== SET TASK ==
Give every line of the rows below as a Markdown table with the columns Number and Line, omitting blank lines and leaving the pictures out.

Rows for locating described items
★ ★ ★ ★ ★ ★ ★

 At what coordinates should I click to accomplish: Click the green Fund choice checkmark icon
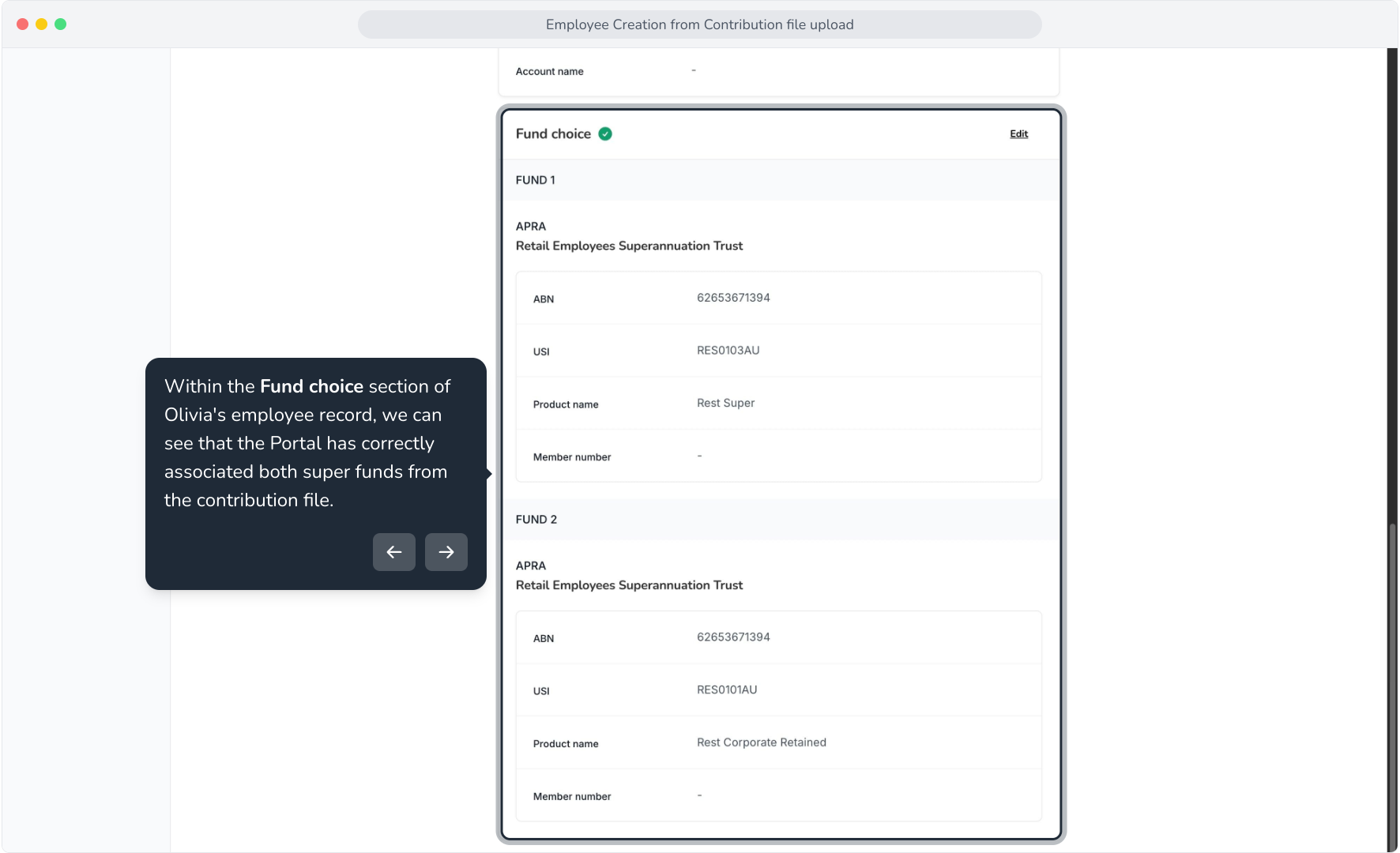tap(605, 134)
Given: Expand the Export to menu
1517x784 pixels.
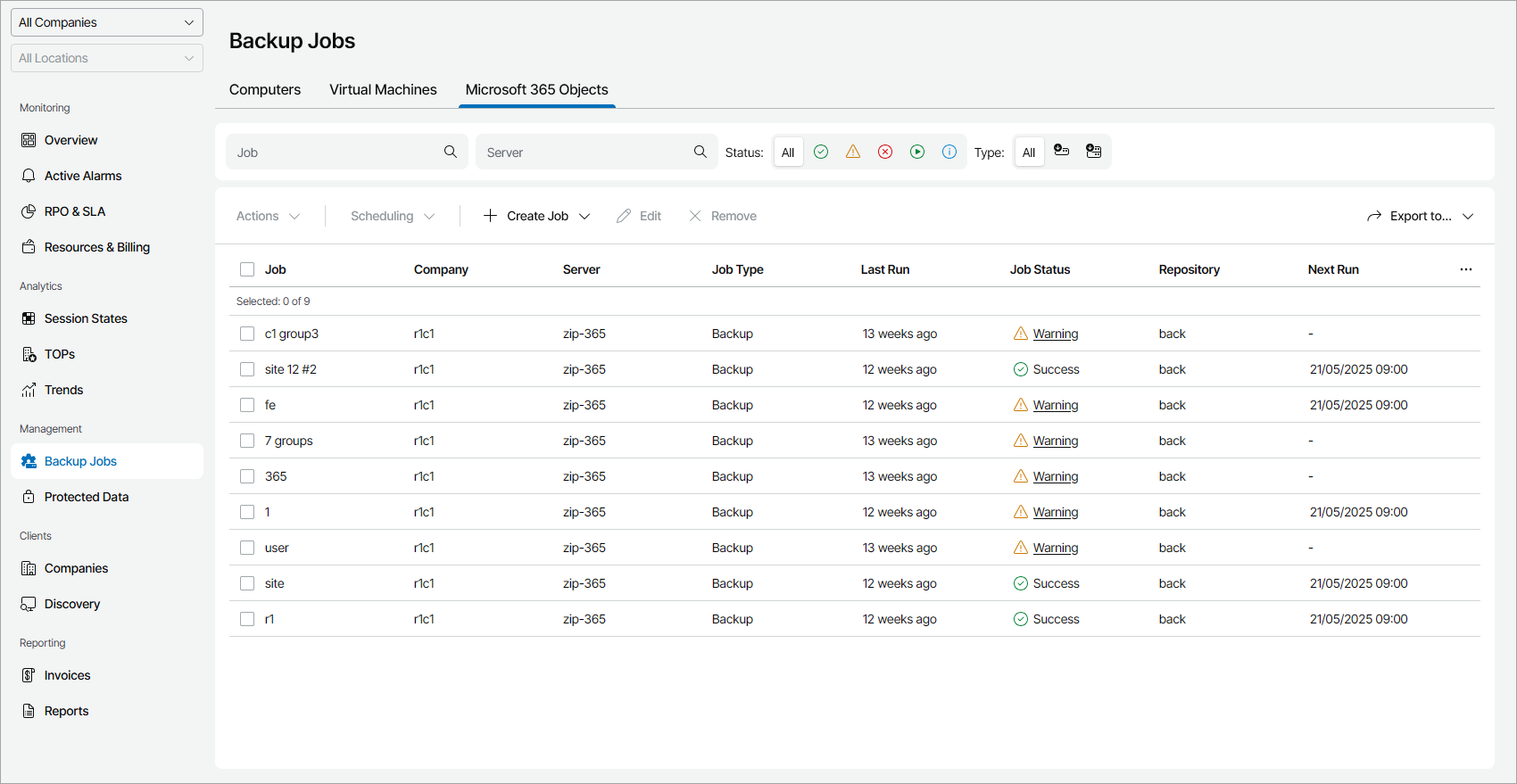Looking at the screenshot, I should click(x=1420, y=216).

★ ★ ★ ★ ★ ★ ★

== RESPONSE TO THE EXERCISE ==
| Number | Line |
|---|---|
| 1 |  At what coordinates should I click to accomplish: Click the green Fund choice checkmark icon |
| 2 | tap(605, 134) |
| 3 | Given: Expand the Export to menu |
| 4 | 1517x784 pixels. |
| 5 | Looking at the screenshot, I should click(x=1420, y=216). |